The practice is simple and it is not optional on any serious job: note every condition you observed and flagged, and note the customer's decision. 'Angle stop at cold supply is corroded and stiff — recommended replacement, customer declined at this visit.' 'Subfloor under toilet shows soft spots consistent with a prior wax-ring failure — photographed, advised, outside today's scope.' These are not cover-your-back formalities; they are the difference between a clean record and an indefensible one.
The same logic governs concealed work. Before you close a wall, backfill a trench, or reset an access panel, photograph what's behind it. The completed copper run before the insulation goes on. The trench with the new PEX laid in before backfill. The joints under the slab access before you patch. Concealed work creates concealed liability, and the photo you skip is precisely the one you'll wish you had the day a leak shows up near — but not at — the work you actually performed.
Turn the notes into a customer report before you leave the driveway
All of this only protects you if it leaves the truck and reaches the customer.
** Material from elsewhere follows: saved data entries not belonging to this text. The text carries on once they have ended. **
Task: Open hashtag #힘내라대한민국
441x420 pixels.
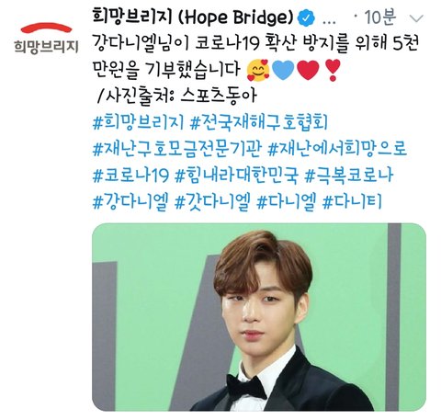Action: pos(236,176)
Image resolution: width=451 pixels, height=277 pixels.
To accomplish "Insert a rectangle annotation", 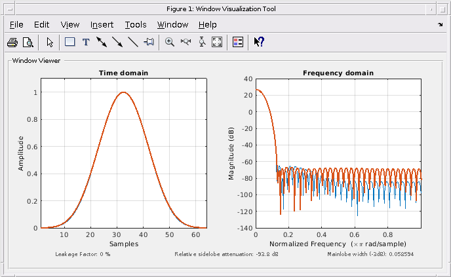I will click(x=70, y=43).
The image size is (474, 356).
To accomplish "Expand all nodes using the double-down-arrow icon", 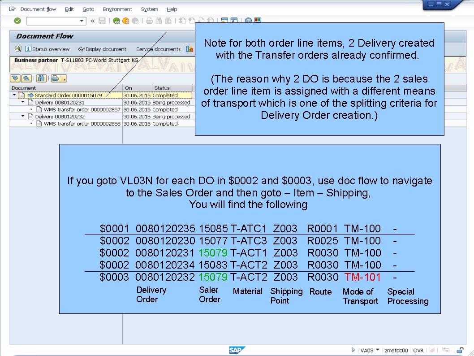I will tap(15, 78).
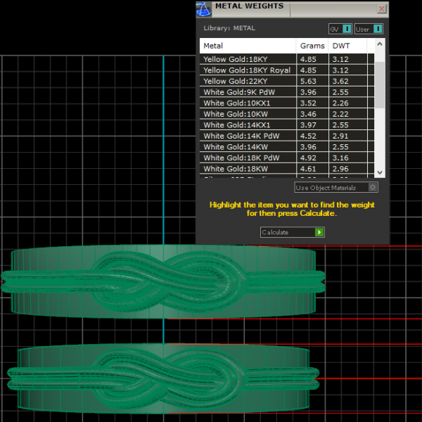
Task: Select Yellow Gold:18KY Royal row
Action: click(248, 70)
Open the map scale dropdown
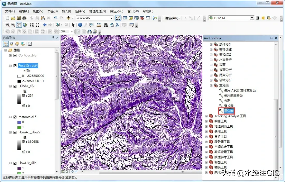 coord(112,18)
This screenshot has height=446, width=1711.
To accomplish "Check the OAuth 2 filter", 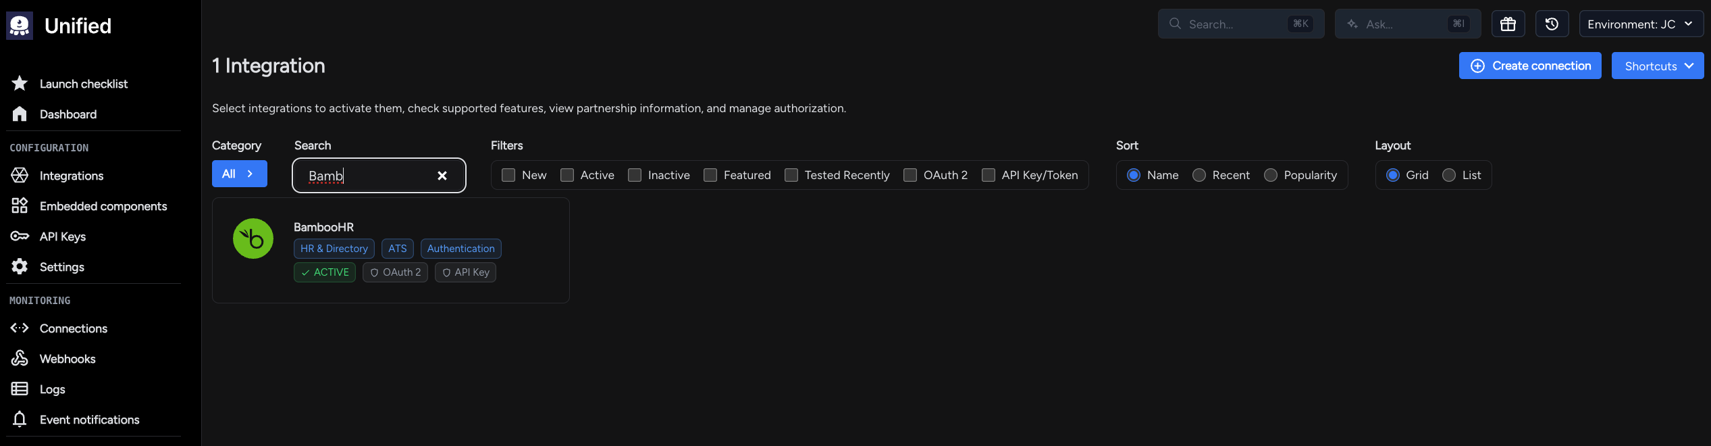I will pos(910,175).
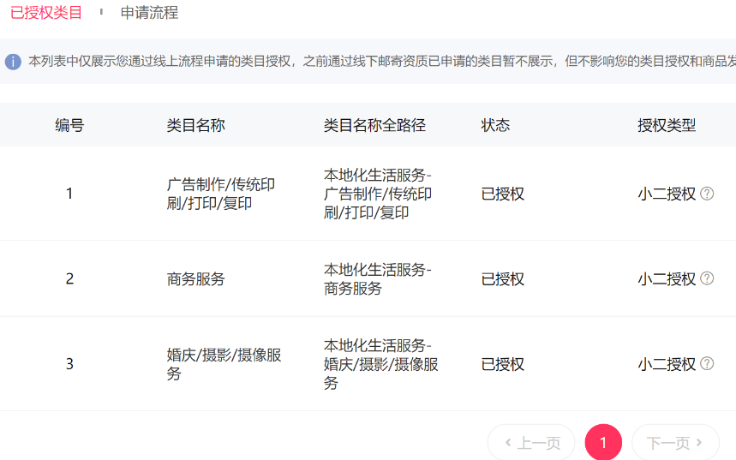Screen dimensions: 736x460
Task: Click the blue info icon in the notice banner
Action: pos(13,62)
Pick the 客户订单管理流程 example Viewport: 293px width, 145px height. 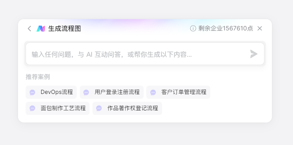[x=178, y=92]
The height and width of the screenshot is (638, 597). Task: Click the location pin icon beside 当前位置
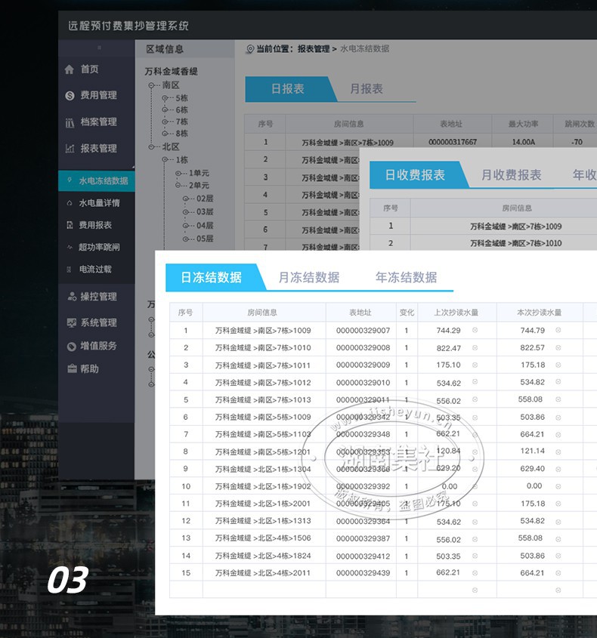(250, 49)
A binder full of photos that never gets sent does nothing for trust, and a signed work order in your glovebox does little in a chargeback. The record has to be delivered, dated, and in plain language the homeowner understands — 'the threaded connection where two different metals met had corroded through' rather than 'dielectric union electrolysis failure.'
The fast version fits inside the time you already have. Snap the failure, the repair, and the finished work. Speak two or three sentences into your phone: what you found, what caused it, what you did, the pressure test result, and anything you flagged. A tool like WorkReceipt turns those field photos and voice notes into a clean, professional plumbing report in about sixty seconds — work performed, cause, test results, and recommendations — ready to text before you pull away.
The payoff is concrete. The customer receives something that looks like it took an hour to assemble and feels informed instead of overcharged, which is the single biggest predictor of whether they dispute the bill. You keep a timestamped record on file with photos and a pressure reading. And the first time a homeowner calls about a leak 'where you worked,' you open the report, see the joint you actually touched held at 80 PSI with zero drop, and the two minutes you spent documenting pays for itself many times over.